◆ **ARTICLE**
┄┄┄┄┄┄┄┄┄┄
My mother often told me, as we pottered around our little garden, "Where God created a flower, God created a worm". (It sounds much better in Marathi: Jyethe kali tithe ali).

I think of that very often when I see people fighting against each other, and filing law suits for obscene amounts, merely for the right to hold an honorary position. And I wonder.... what is the real story behind this completely obsessive desire to become the Secretary of the BCCI and the President of the BCCI?

Is there a carrot there, a flower, that we don't know about, which is bringing out the worst in people?

Surely it cannot be a love for the game. Love, as a sentiment, disappeared from our public life long ago.

Surely it cannot be money. Every post in the BCCI is supposed to be an honorary one.

It is a great word, honorary. When I was a lot more naive, I thought it meant only honourable people could hold honorary posts!

Is it power? That bizarre adult phenomenon that causes people to behave like children?

Come to think of it, which was the last act of the BCCI that caused people to say: now, there's proof that our cricket is in responsible hands! Sometimes I think our Board behaves like children do when they have a lot of homework. They dawdle and they squabble and they stare out of windows. And they do nothing.

We are two weeks away from a Test series, and nobody knows who the captain is going to be, who the coach, trainer, physio, doctor, manager etc, are going to be. Nobody knows who the selectors are going to be, come to think of it.

Nobody knows whether the pitches programme is ever going to progress. And nobody knows if the Academy will ever take off.

Meanwhile, Mr Chandrachud says he is sick and cannot have his report ready for discussion. He would be terribly disappointed if he knew that nobody would have read it anyway. Certainly not at the Annual General Meeting of the BCCI.
┄┄┄┄┄┄┄┄┄┄
◆ **RECORD EXTRACTS**
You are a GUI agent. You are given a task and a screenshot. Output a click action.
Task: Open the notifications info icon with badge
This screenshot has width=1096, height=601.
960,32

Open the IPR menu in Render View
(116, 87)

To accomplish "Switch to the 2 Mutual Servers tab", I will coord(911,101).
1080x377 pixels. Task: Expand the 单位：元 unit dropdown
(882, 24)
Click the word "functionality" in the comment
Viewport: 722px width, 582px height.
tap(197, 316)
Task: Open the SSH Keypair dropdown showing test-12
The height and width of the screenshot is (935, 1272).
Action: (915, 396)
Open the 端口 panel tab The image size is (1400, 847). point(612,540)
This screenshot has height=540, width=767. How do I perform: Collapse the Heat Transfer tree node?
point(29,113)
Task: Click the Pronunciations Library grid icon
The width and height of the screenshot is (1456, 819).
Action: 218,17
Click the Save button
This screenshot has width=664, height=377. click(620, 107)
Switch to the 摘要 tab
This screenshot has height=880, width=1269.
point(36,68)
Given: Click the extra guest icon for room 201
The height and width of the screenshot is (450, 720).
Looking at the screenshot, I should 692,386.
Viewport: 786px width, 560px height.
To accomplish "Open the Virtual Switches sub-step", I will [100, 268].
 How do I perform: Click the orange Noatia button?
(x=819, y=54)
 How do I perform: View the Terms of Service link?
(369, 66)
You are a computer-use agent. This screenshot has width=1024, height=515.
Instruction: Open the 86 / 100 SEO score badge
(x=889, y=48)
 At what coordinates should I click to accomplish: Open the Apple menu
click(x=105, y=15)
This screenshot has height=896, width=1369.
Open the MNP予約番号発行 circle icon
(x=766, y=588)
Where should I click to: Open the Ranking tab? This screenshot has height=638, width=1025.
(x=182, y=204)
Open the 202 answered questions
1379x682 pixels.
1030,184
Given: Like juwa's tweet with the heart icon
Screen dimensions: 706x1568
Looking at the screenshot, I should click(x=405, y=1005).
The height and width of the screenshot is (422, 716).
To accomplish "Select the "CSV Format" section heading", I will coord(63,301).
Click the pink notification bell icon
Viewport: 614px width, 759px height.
┄┄┄┄┄┄┄┄┄┄
◆ **TASK TO CARRY OUT**
Reproduce the full text about the BCCI word for word, from its opening line to its last.

◆ **TASK SOLUTION**
My mother often told me, as we pottered around our little garden, "Where God created a flower, God created a worm". (It sounds much better in Marathi: Jyethe kali tithe ali).

I think of that very often when I see people fighting against each other, and filing law suits for obscene amounts, merely for the right to hold an honorary position. And I wonder.... what is the real story behind this completely obsessive desire to become the Secretary of the BCCI and the President of the BCCI?

Is there a carrot there, a flower, that we don't know about, which is bringing out the worst in people?

Surely it cannot be a love for the game. Love, as a sentiment, disappeared from our public life long ago.

Surely it cannot be money. Every post in the BCCI is supposed to be an honorary one.

It is a great word, honorary. When I was a lot more naive, I thought it meant only honourable people could hold honorary posts!

Is it power? That bizarre adult phenomenon that causes people to behave like children?

Come to think of it, which was the last act of the BCCI that caused people to say: now, there's proof that our cricket is in responsible hands! Sometimes I think our Board behaves like children do when they have a lot of homework. They dawdle and they squabble and they stare out of windows. And they do nothing.

We are two weeks away from a Test series, and nobody knows who the captain is going to be, who the coach, trainer, physio, doctor, manager etc, are going to be. Nobody knows who the selectors are going to be, come to think of it.

Nobody knows whether the pitches programme is ever going to progress. And nobody knows if the Academy will ever take off.

Meanwhile, Mr Chandrachud says he is sick and cannot have his report ready for discussion. He would be terribly disappointed if he knew that nobody would have read it anyway. Certainly not at the Annual General Meeting of the BCCI.